Companies, especially big companies, are increasingly setting sustainability goals. As they do so, they are looking for their suppliers to do the same. Since transport, by rule of thumb, accounts for some 25 percent of greenhouse gas emissions, fleet managers have a key role to play as do any suppliers.
As fleet manager Sharon O’Neill told Fleet Auto News in an interview about the insurance giant IAG’s own journey to get to carbon neutral: “We’ve got to make sure that whoever we use when we start transitioning ourselves are doing the same thing.”
In Australia, to date, there are no mandatory requirements to report carbon emissions. But a look around the world, where there are rules in the UK and the US among others, suggests this could change. Already Australian companies such as BHP and Commonwealth Bank, which are listed on stock exchanges elsewhere are having to report emissions.
To be sure, whether it’s voluntary or mandatory, one of the first things a company has to do when it sets a target to reduce greenhouse gases or become carbon neutral is measure its carbon emissions. But what are its carbon emissions?; What emissions are a company responsible for? For the emissions their operations produce?, or those from the whole value chain?
Or, what is the scope? Indeed, the term scope is now official, and the way emissions are categorised for mandatory reporting in certain jurisdictions like the UK and the US. The The Greenhouse Gas Protocol, an international body, set standards for so-called Scope 1, Scope 2 and Scope 3 emissions:
Scope 1 emissions are those produced by the company or entity in its operations.
Scope 2 emissions are those from the energy used by the company.
Scope 3 emissions are those from the whole value chain, including from upstream and downstream suppliers and partners.
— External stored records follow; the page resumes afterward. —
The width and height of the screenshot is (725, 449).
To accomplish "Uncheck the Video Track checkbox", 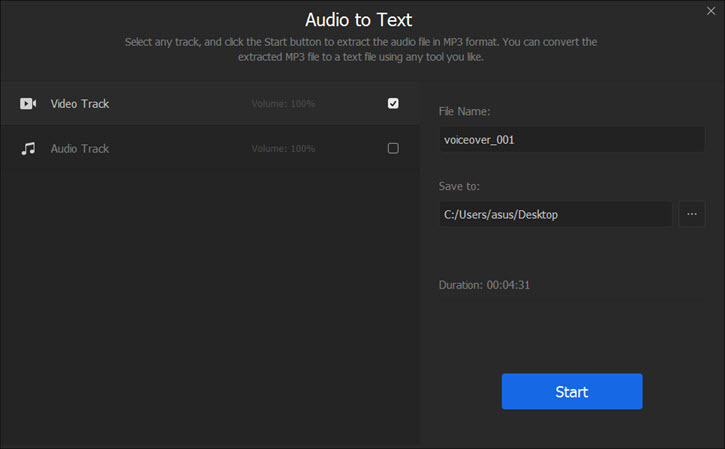I will (393, 103).

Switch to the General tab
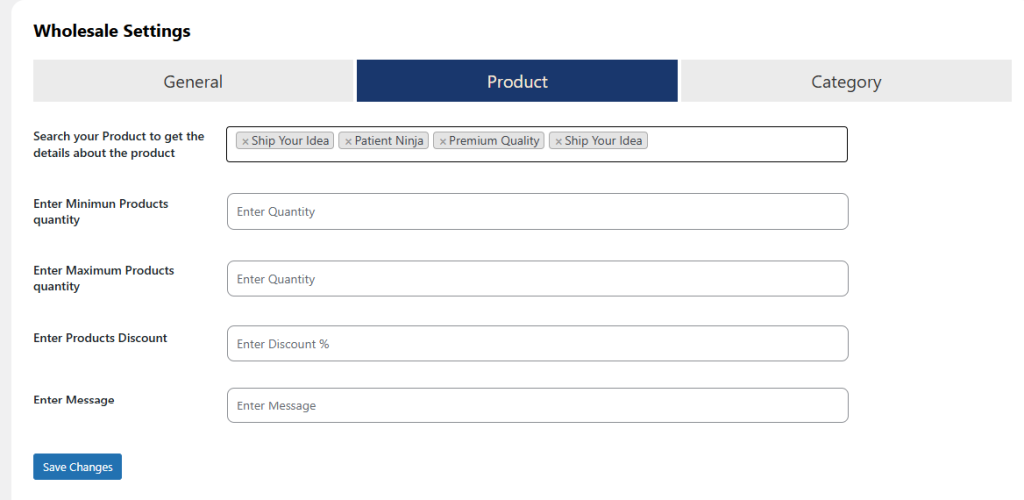[193, 81]

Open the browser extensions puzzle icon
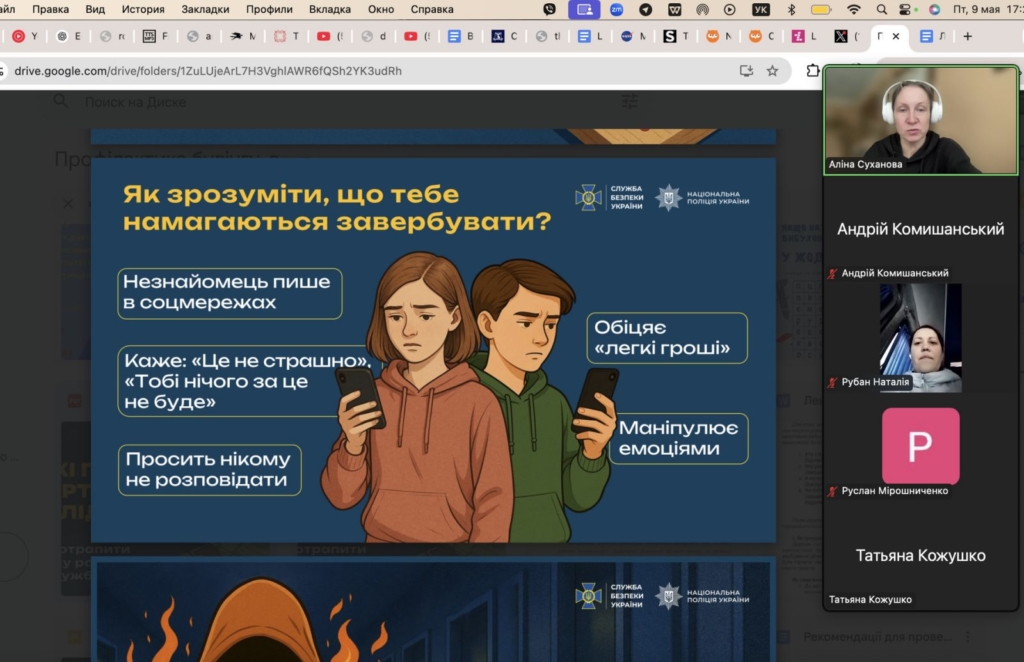tap(812, 71)
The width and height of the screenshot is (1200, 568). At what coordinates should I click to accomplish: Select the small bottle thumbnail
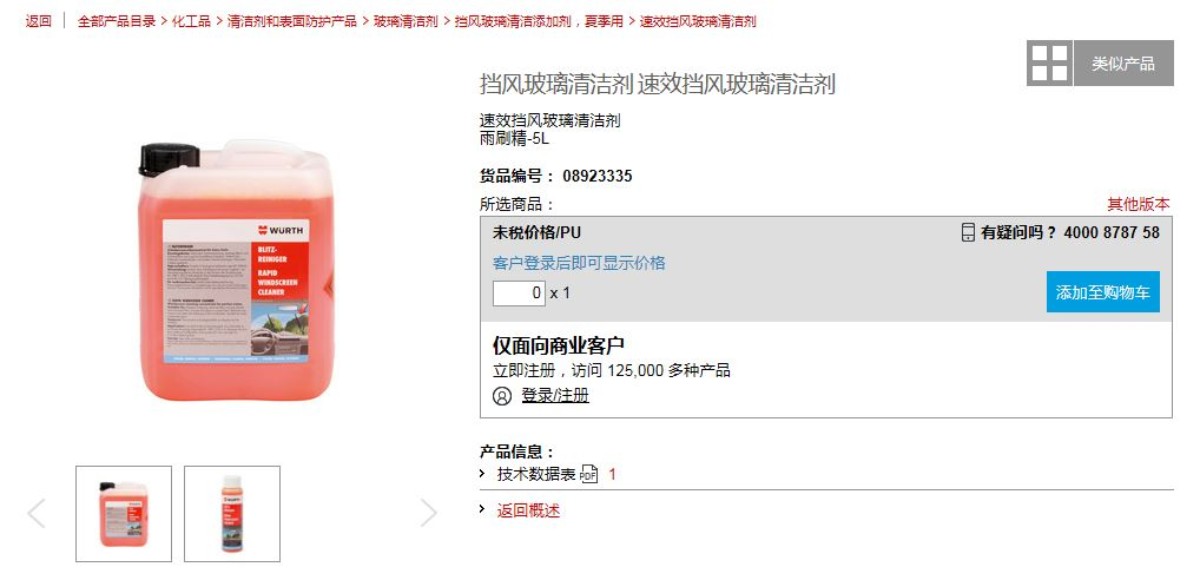click(232, 514)
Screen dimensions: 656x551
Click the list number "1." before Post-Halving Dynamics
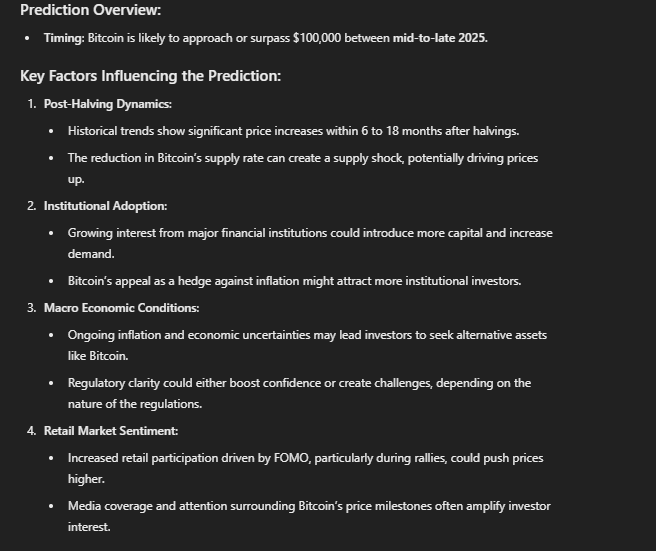(x=32, y=104)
Scope 1 and Scope 2 emissions aren’t so tricky to understand. But Scope 3 is so exhaustive it involves employee commutes to and from work, business travel, what the company purchases, its waste, (including what it does with end-of-life products), its investments, and critically for fleet managers, also transportation and distribution.
In the UK, Scope 1 and 2 and some Scope 3 emissions must be reported. In the US, the Securities and Exchange Commission, require reporting of Scope 1 and 2 emissions and has drafted rules for Scope 3 disclosure.
“Scope 1 and 2 are easier. It’s what you’re doing,” said Jacqueline Lam, Regional Lead-Southeast Asia, Global Sustainability Policy and Partnerships, at aircraft maker Boeing International, when speaking at Sustainable Business Summit, a Bloomberg online event in late July. “Scope 3 — It’s a really mammoth task. We’re working with both upstream and downstream suppliers.” She promoted a whole industry approach to make sure sustainability is built in.
Another multinational executive, Maurizio Brusadelli, Executive Vice President and President Asia Pacific, Middle East and Africa, for snackfood manufacturer Mondelēz International, said 90 percent of their emissions are from the Scope 3 category and that it has started sourcing increasingly from sustainable food sources.
These executives and others talked about so many changes in how they go about their business that cut across fleet management — how containers are packed, what trucks are used, using logistics to reduce time and distance on the road, modernising fleets to travel on carbon neutral energy, and as already said sourcing from companies that are also cutting emissions.
There’s no question now that if you’re a fleet, or supplying a fleet, it’s imperative to ask, What’s the scope?
As Fleet Auto News podcast guest Danielle Lackey, chief legal officer at US-based SaaS group Motus said: “Part of the challenge, I think for businesses right now is determining how to collect the information that they need, how to know what their greenhouse gas emissions are. Who to work with to be able to align to appropriate standards, so that, you know, if they’re getting ahead of this and they’re starting to do the work, that work is going to easily factor, easily flow into requirements as they come down over time.”